SPD-Landtagsfraktion lehnt Aussetzen des Ladenöffnungsgesetzes ab

Veröffentlicht am 30.07.2020 in Arbeit & Wirtschaft

Eine Aussetzung des Ladenöffnungsgesetzes wie von der IHK Erfurt vorgeschlagen, lehnt die SPD-Fraktion entschieden ab. Dazu die arbeitsmarkt- und wirtschaftspolitische Sprecherin Diana Lehmann: „Erst vor wenigen Wochen hat das ganze Land den Beschäftigten im Lebensmittelhandel applaudiert, weil sie unter Einsatz ihrer Gesundheit während des Lockdowns die Versorgung der Bevölkerung sichergestellt haben. Nach vielen Sonntagsreden über eine nachhaltige Verbesserung von den Arbeitsbedingungen im Handel, soll jetzt - u. a. der IHK zufolge - Arbeitnehmerschutz abgebaut werden. Das ist mit der SPD nicht zu machen!“

Besonders Familien mit berufstätigen Eltern waren die Leidtragenden des Lockdowns, weil sie als letzte von den Lockerungen profitiert haben. Gerade sie benötigen nach dieser anstrengenden Zeit den Sonntag als Ruhe- und Familientag. Durch Sonntagsöffnungen wären die Familien erneut die Gekniffenen, so Lehmann weiter.

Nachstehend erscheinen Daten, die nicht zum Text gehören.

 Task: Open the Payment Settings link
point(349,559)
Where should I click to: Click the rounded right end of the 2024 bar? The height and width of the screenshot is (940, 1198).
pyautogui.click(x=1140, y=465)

„Die Forderung der IHK zeigt, dass sie noch immer nicht verstanden hat, dass gute Arbeitsbedingungen einen wesentlichen Beitrag zur Fachkräftesicherung leisten. Dafür sollte auch die IHK endlich Verantwortung übernehmen. Statt die Beschäftigungsbedingungen immer weiter zu verschlechtern, wären die Arbeitgeber im Einzelhandel gut beraten, endlich mit in Verhandlungen über einen Flächentarifvertrag zu treten und so für gute Löhne und Arbeitsbedingungen zu sorgen“, so Diana Lehmann abschließend.